New Caledonia
More Uncertainty
Tensions Between Polynesians and Indigenous Kanaks Are Rising in New Caledonia
After years of peace, in the aftermath of a mid 1980s near civil war between indigenous Kanaks and white settlers, New Caledonia has just had another bout of lesser, but still worrying racial violence.
Political relations between the indigenous Kanaks, who are Melanesian, and the descendants of 19th and early 20th century settlers, still exhibit bouts of stress. However the latest trouble is between Kanaks and some of the 20,000 Polynesians settlers from Wallis and Futuna, a small French territory north of Fiji.
Last December, at St. Louis, near New Caledonia’s capital, Noumea, a clash between the two communities over land led to the burning of some buildings and one death. Riot police were needed to quell the trouble. In January another incident occurred and the local Kanak chief said Wallisians in the locality had until the end of March to leave.
The Wallisians are anxious to remain in New Caledonia. After the 1980s, they decided to try to insure their security by switching political allegiance from the anti-independence white settler party, the RPCR, to the FLNKS, a coalition of Kanak parties. The progressive transfer of power from Paris to the territorial government already gives the territorial government authority for immigration, including authority over the Wallisian community.
With all New Caledonia’s evident huge future economic opportunities, it is where the resident Wallisians wish to remain. There is little for them in their tiny home islands. They are insisting that the Kanaks can rely on their continuing political support in dealing with the mainly anti-independence minded European community.
Last year, internal rivalry split the FLNK. In October party leader Roch Wamytan resigned from the territorial government, in which he was minister for customary and traditional affairs because, he said, his party's "real representation" was no longer reflected in it.
Kanak disarray is unlikely to become fatal to the political condition of New Caledonia and is evidently not of enough consequence as to discourage plans for the enormous expansion of the territory’s nickel mining and refining industry.
Last year, two Canadian companies decided to proceed with joint ventures that will massively enlarge the industry. At Koniambo, in the north, a joint venture between Canada’s Falconbridge and a Kanak-owned company, SMSP( South Pacific Mines) venture would, by 2003, produce about 60,000 tonnes of nickel annually.
The major player in New Caledonia is still SLN, a subsidiary of a French group Eramet, with a yearly production of 57,000 tonnes. It has announced its intention to lift output to 70,000 tons.
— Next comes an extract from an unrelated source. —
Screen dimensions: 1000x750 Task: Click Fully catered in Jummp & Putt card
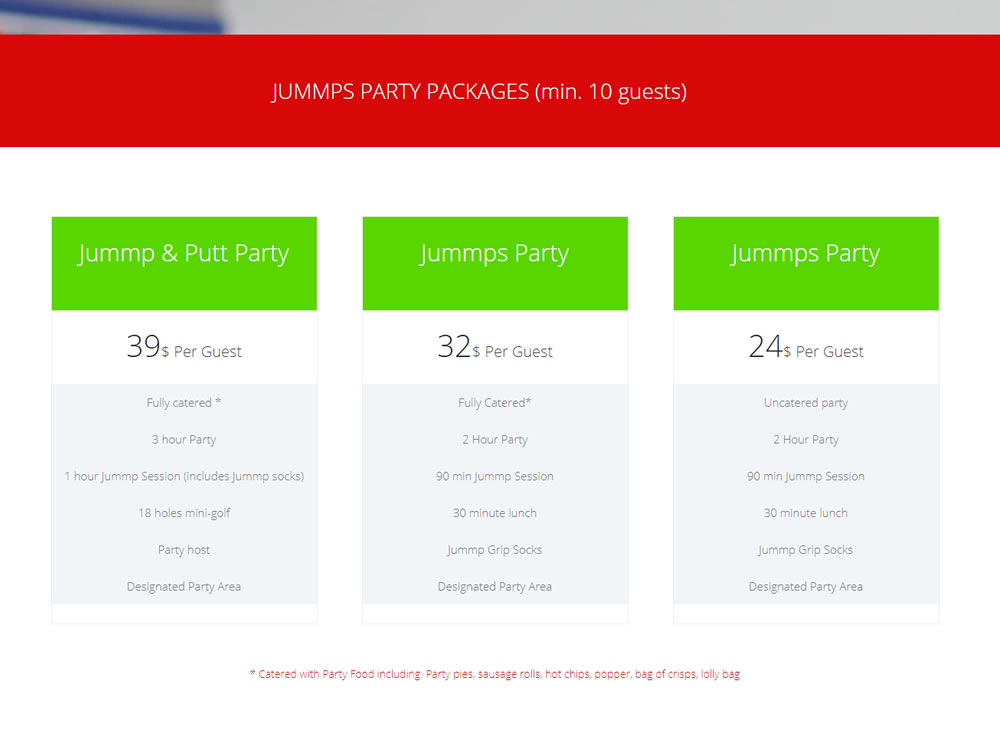pyautogui.click(x=184, y=403)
The total, a combination of existing and upcoming plant projects, would by 2005, take New Caledonia's annual nickel production capacity to 200,000 tonnes.
In the south, at Goro, Inco, the other Canadian company, is by 2004 due to complete plant production capacity for 54,000 tonnes of nickel and 5,400 tonnes of cobalt. The two projects will need investment totalling more than US$2000-million, together the largest private enterprise plunge ever made anywhere in the South Pacific.
French aid, in 2000 amounting to about US$2,420-million, continues as another massive underwriting economic bolster.
Agriculture, prawn farming, tuna fishing and tourism are other great prospects, some already actually so, for the 18,576 sq km French territory whose 220,000 people are expected to vote on the issue of complete independence from France “15 to 20” years after a political pact signed by the Kanak and white settler communities in 1998.